Um "encasinar" como o do Público é grave, e não apenas por ser o jornal que julga ser. É grave também, como lembra Vital Moreira, pela campanha que um dos directores recorrentes da casa tem feito contra o Acordo Ortográfico de 1990.
Eu também não gosto e não uso. Mas antes cuidassem primeiro da casa onde vivem e escrevessem encanzinar como se deve escrever. Antes fizessem uma limpeza dos Corões no lugar de Alcorão e de disparates como o cupping. Infelizmente, são posturas que pedem uma cultura e exigência que os jornais não têm para dar. No caso do cupping, não satisfeitos com a ignorância, passados uns dias, ainda se foram enterrar mais, insistindo no nome inglês de uma prática secular e tradicional.
Há semanas, outro episódio na linha da ignorância da língua. Por causa das agressões dos filhos do embaixador iraquiano, o jornal i, enviou uma repórter a Ponte de Sôr. "Foram coisas de «caspada»", escreveu a jornalista. Repetia o testemunho de um morador da terra. Mas repetia o que percebera, totalmente desconhecedora da palavra cachopo e das suas variantes.
* Na ligação de dicionário sugerida por Vital Moreira especifica-se que encanzinar só se usa pronominalmente - o que não sigo. Não tenho casos para abonação, mas não será assim.
A tradução tornou-se rotineiramente mal paga. E se os clientes pagam mal, é natural que para despachar se evitem grandes preocupações com o rigor. Quanto mais se traduzir, mais se recebe - embora sempre mal. Depois dá bronca. Sai a obra uma coisa achavascada.
Há dias, num canal televisivo, em programa sobre o Código Hays, o código de censura dos filmes norte-americanos que vigorou em força entre as décadas de 1930 e 1950, falava-se do modo como Hollywood edulcorava tudo aquilo em que tocava.
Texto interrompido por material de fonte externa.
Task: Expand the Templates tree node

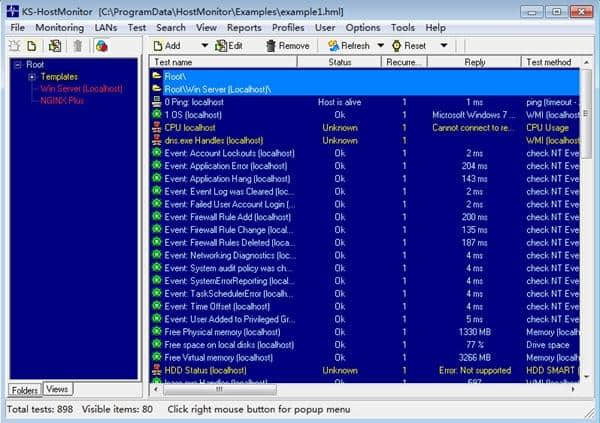Action: pyautogui.click(x=31, y=76)
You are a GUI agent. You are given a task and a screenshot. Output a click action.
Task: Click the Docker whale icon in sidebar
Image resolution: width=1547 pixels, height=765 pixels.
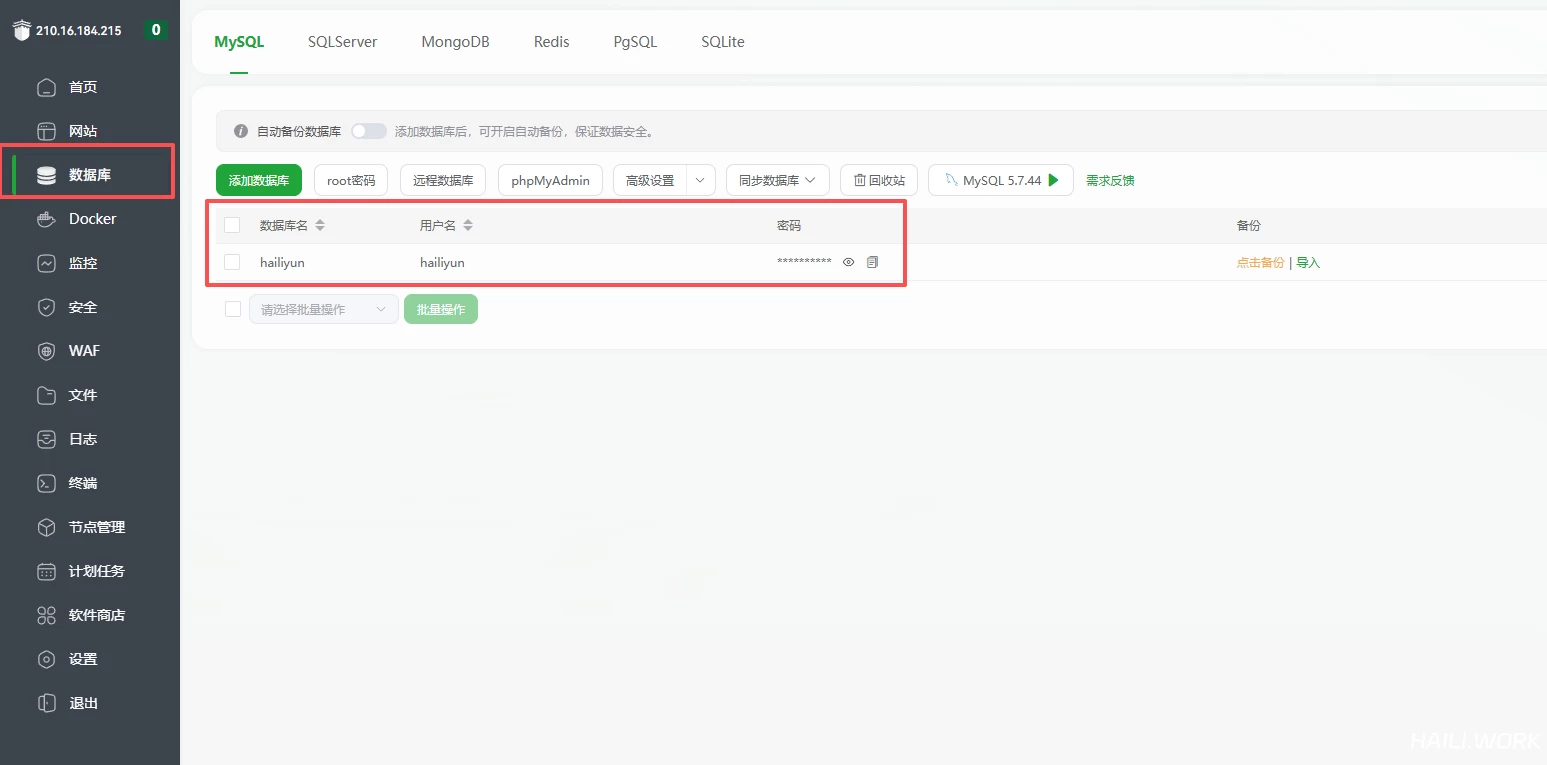46,219
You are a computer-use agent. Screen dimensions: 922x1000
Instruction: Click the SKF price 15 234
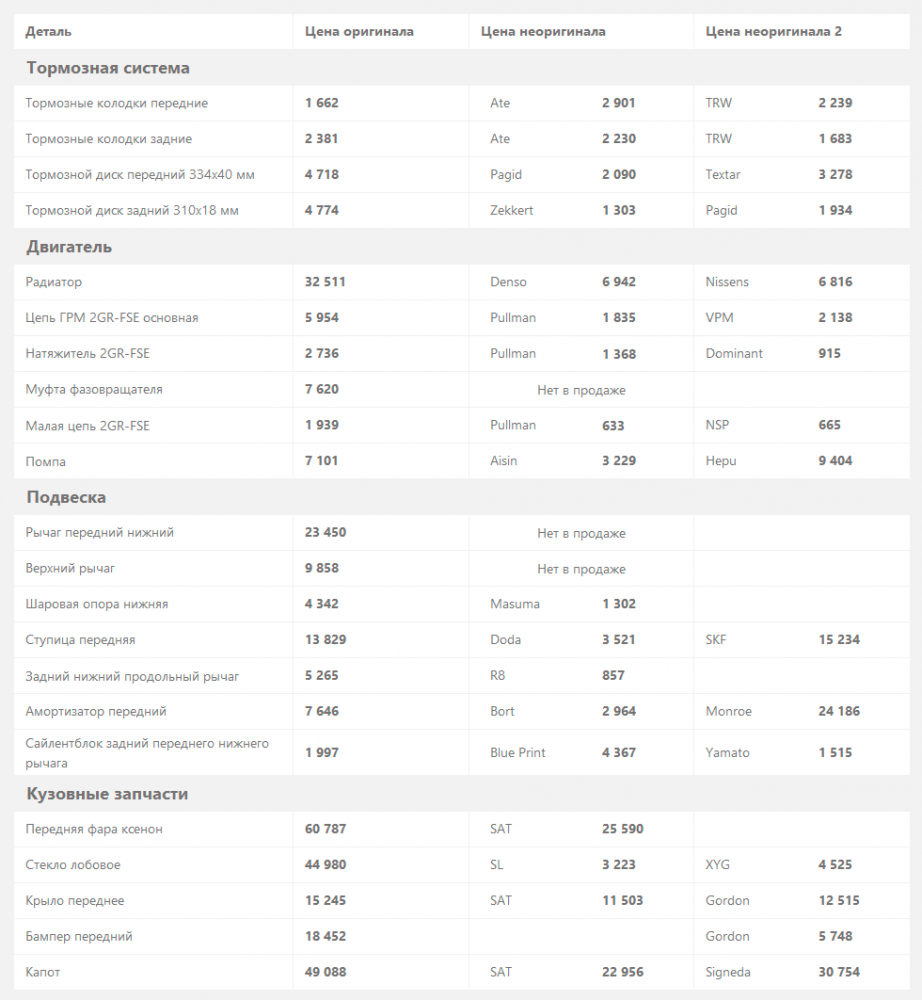[839, 640]
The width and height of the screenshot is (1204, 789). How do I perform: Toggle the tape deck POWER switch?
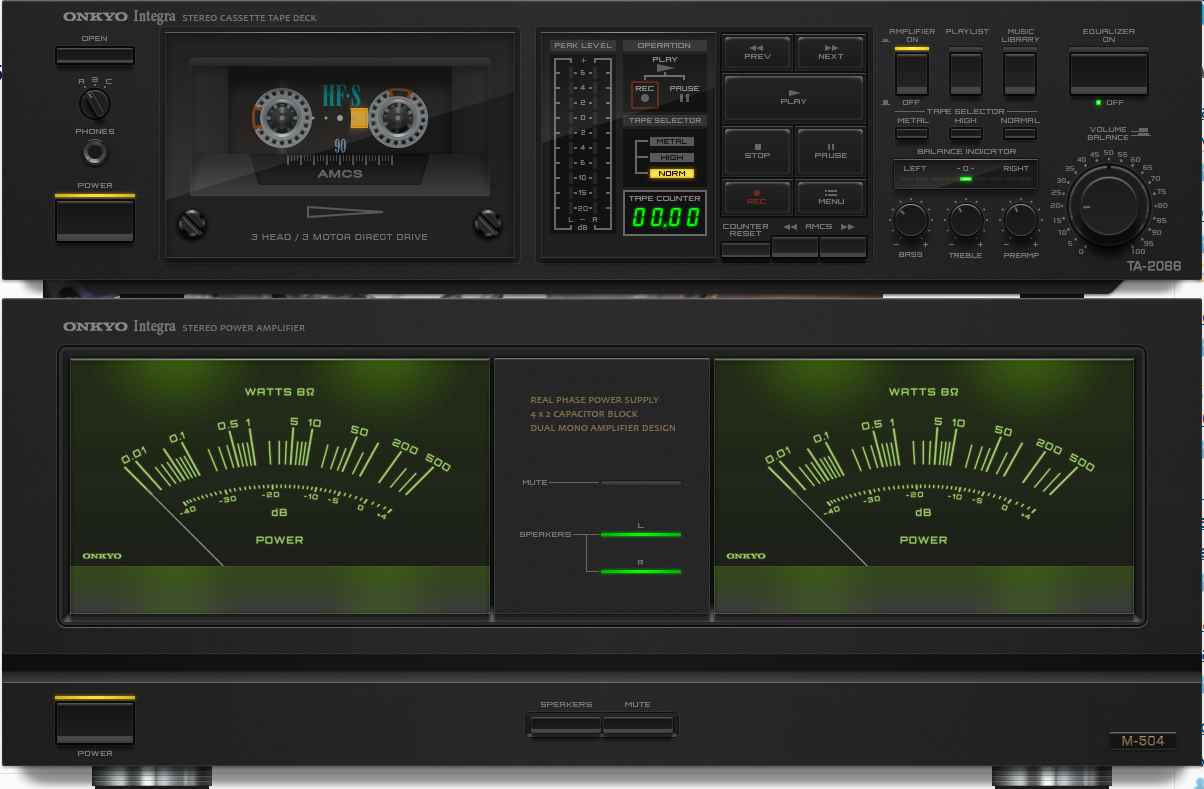(95, 219)
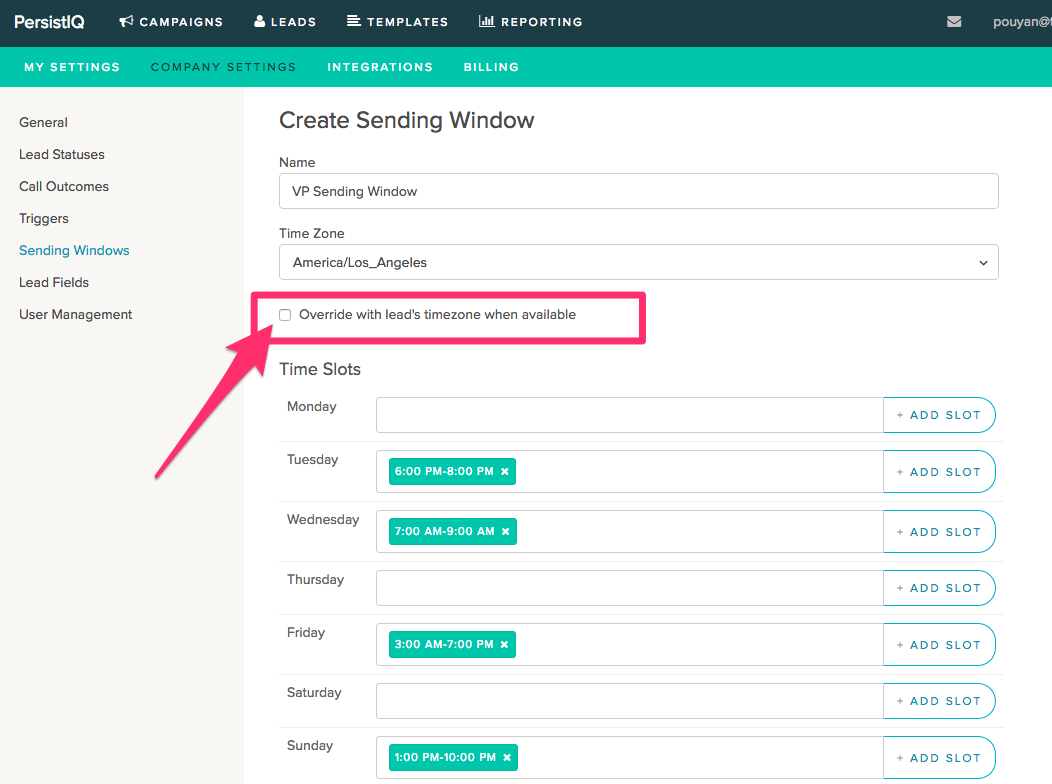Image resolution: width=1052 pixels, height=784 pixels.
Task: Add a slot for Monday
Action: (939, 415)
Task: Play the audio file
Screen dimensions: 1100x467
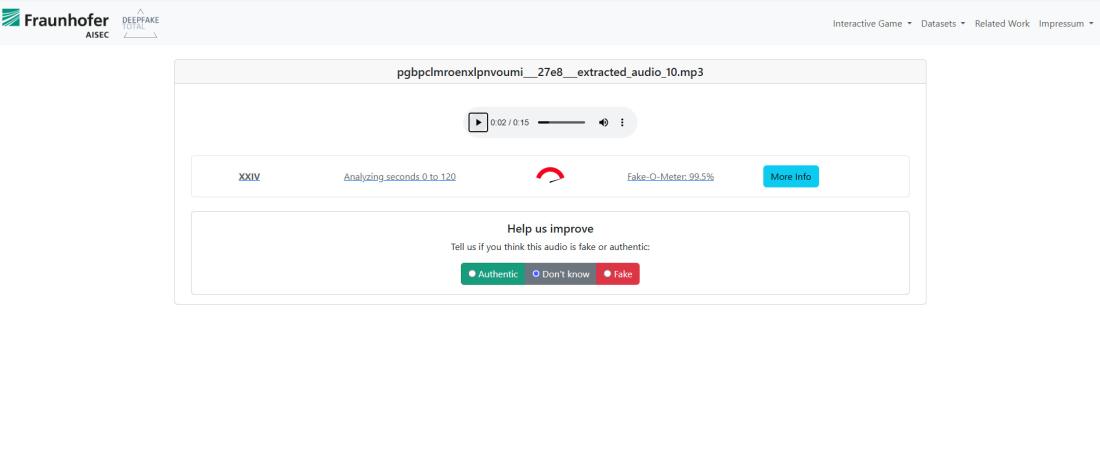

Exemplo, o filme Sete Noivas para Sete Irmãos, musical clássico, trazido dos palcos, que pegava no tema do “rapto das mulheres da tribo dos Sabines”.
Ora, trata-se obviamente da tradução para um misto de português e de inglês de episódio da história de Roma conhecido em Portugal como o Rapto das Sabinas. Aquilo que é hoje Portugal tem um convívio milenar com a cultura latina. Não deve haver história clássica que não tenha uma designação em português escorreito. Bastaria um módico de reflexão acerca da língua para que lhes ocorresse haver um equivalente português que evitasse uma directa tradução do inglês original do programa. Passa-se o mesmo com dezenas de topónimos internacionais, de África ao Extremo Oriente, de que a imprensa fala diariamente. Dá impressão que os portugueses não passaram por lá, grafando nomes portugueses daqueles lugares.
Ontem, o canal voltava à asneira. Falava de Maurice Dupin, “pai do famoso romacista Georges Sand”. Talvez não seja assim tão famoso. Afinal, não ocorreu a quem traduziu e a quem fez a revisão que George Sand era uma mulher. De qualquer modo, também anda aí uma tradução de um livro do historiador Peter Burke, acerca do renascimento, onde se referem à igualmente senhora George Eliot, como escritor. Que não se dê por isso entre gente que edita livros ainda se torna mais curioso.